▶ **PROBLEM STATEMENT**:
Restate, exactly as written, the entries below from the line that holds "The image size" through the line that holds "Click the forward navigation arrow". Pictures are not part of the copy.

▶ **DATASET**:

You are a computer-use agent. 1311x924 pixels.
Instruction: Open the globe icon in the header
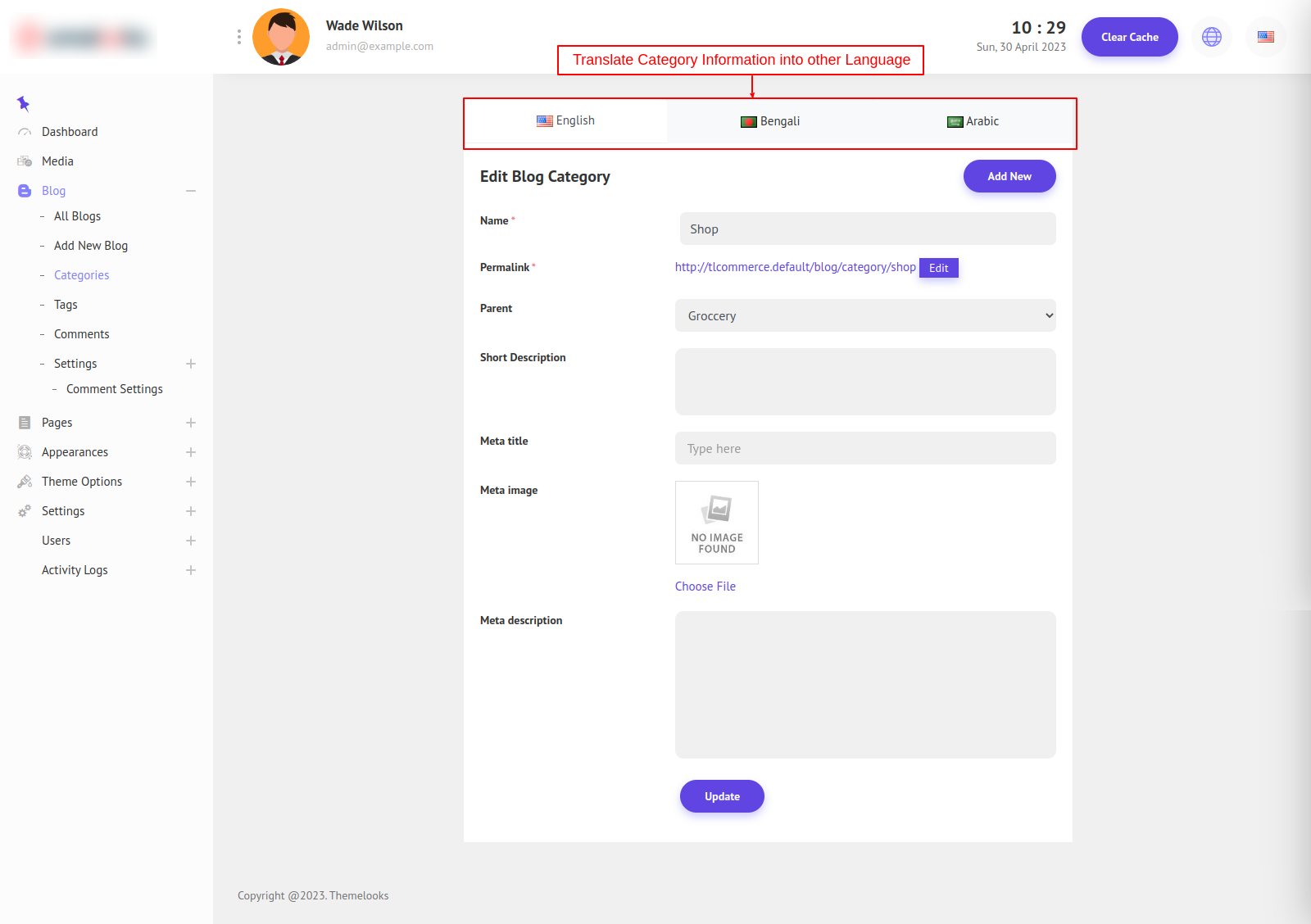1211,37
...
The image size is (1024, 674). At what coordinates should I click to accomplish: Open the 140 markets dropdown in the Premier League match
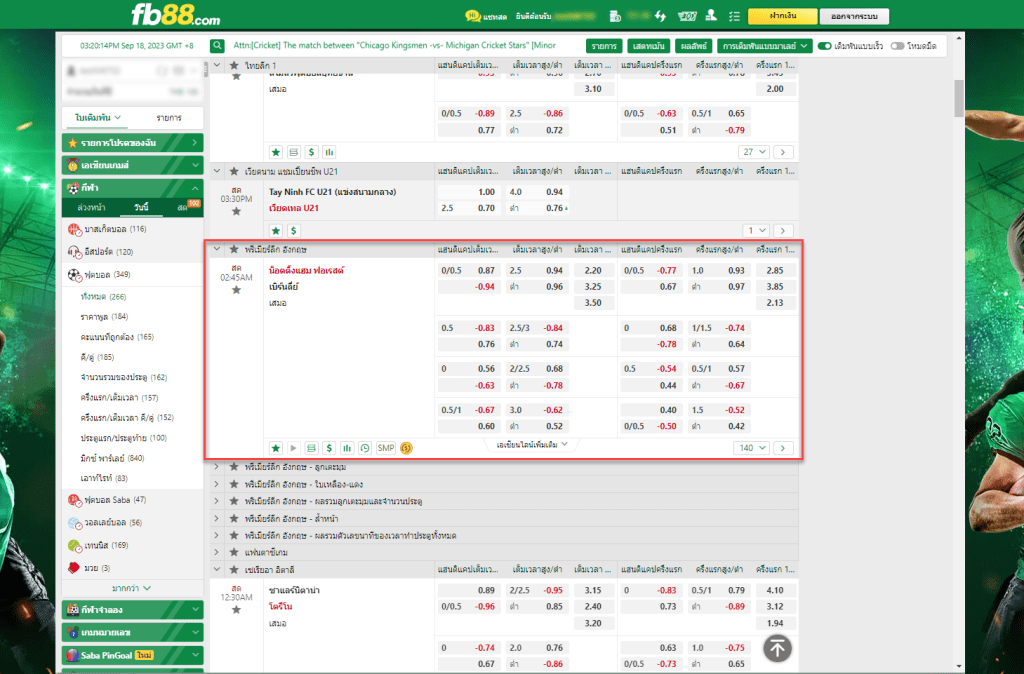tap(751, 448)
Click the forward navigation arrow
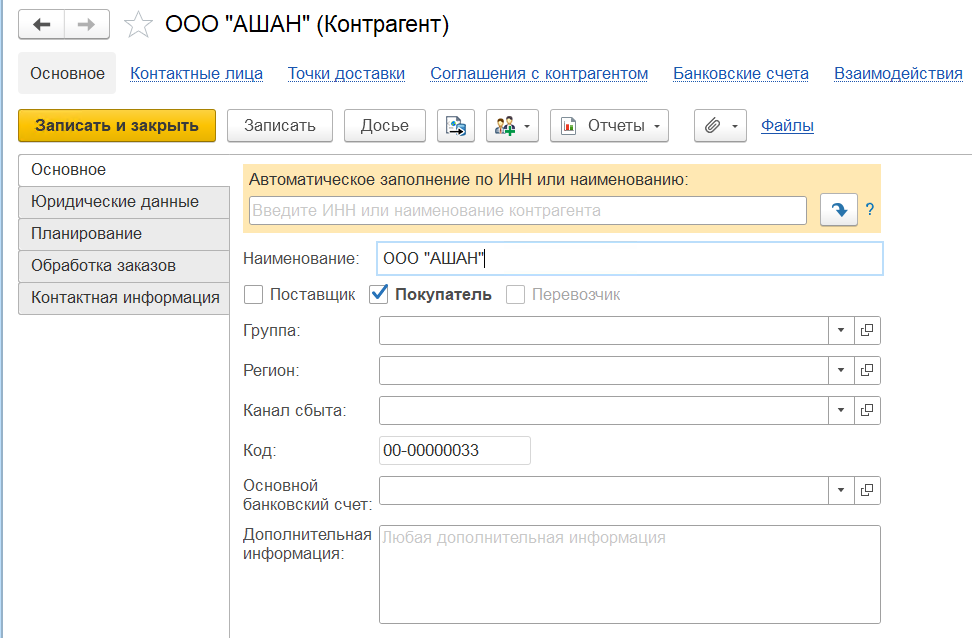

▶ **ANSWER**:
The image size is (1024, 674). At what coordinates should I click to accomplish: Open the 140 markets dropdown in the Premier League match
tap(751, 448)
Click the forward navigation arrow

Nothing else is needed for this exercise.